The pig unit was established in 1958. Pedigree pigs were bred on the farm from a rotating stock of 50 sows. The unit produced up to 500 fat pigs for bacon every year as well as pedigree stock for sale to other pig farms.

Peter Tyler was a founder member of United Pig Breeders Ltd. He was an expert in state of the art pig rearing, and commercial pigs from the Southrepps farm were prize winners at county and national Shows.

Peter with some of his pig breeding trophies.

During Peter Tyler’s tenure , Hill Farm at Roughton was added to the estate . Hill Farm was a fruit farm with an extensive acreage of mainly apple trees. Peter built a new house called The Cedars for his family in the farm yard of what is now the Groveland Farm Shop.

Peter Tyler was an active member of the community in Southrepps and he was an energetic supporter of village events. He was a prime mover and Chairman of the fund raising committee for the new village hall.

His contribution is commemorated on a plaque above the entrance door(Needham)

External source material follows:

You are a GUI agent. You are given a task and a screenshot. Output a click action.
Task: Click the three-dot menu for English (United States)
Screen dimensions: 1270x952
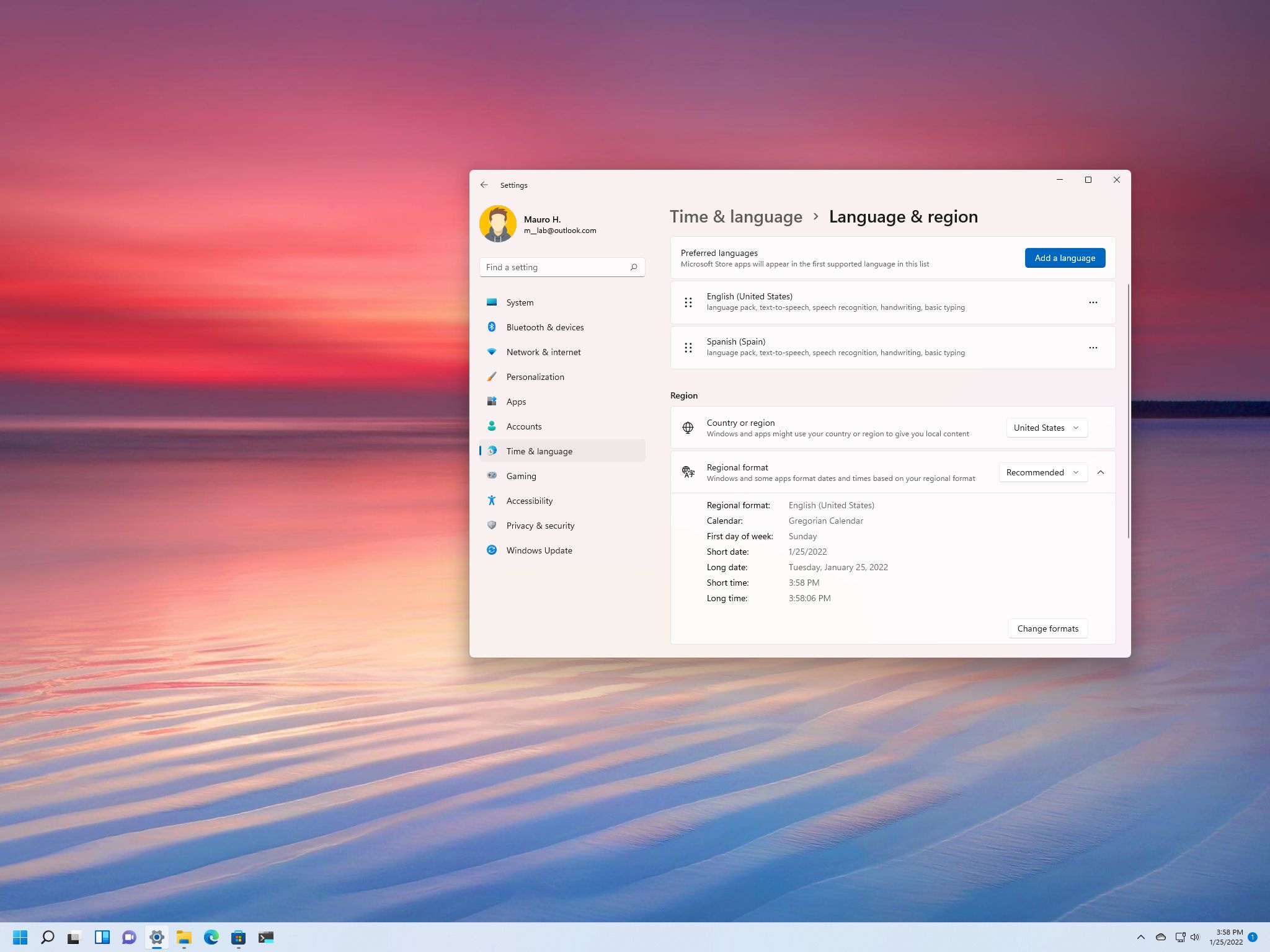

His untimely death in 1981, before the completion of the hall, was a great shock locally and to the wider farming community.

Peter and his wife Rosalind are buried in Southrepps churchyard.

On the death of Peter Tyler, Southrepps Hall Farm was managed for a few years by his wife and son-in-law Mark Webster . The land around the Hall was subsequently acquired by Peter Sladden re-uniting the house with its lands. Hill Farm at Roughton was acquired by EW Filby of Grove Farm Felbrigg . They started the Groveland Farm Shop.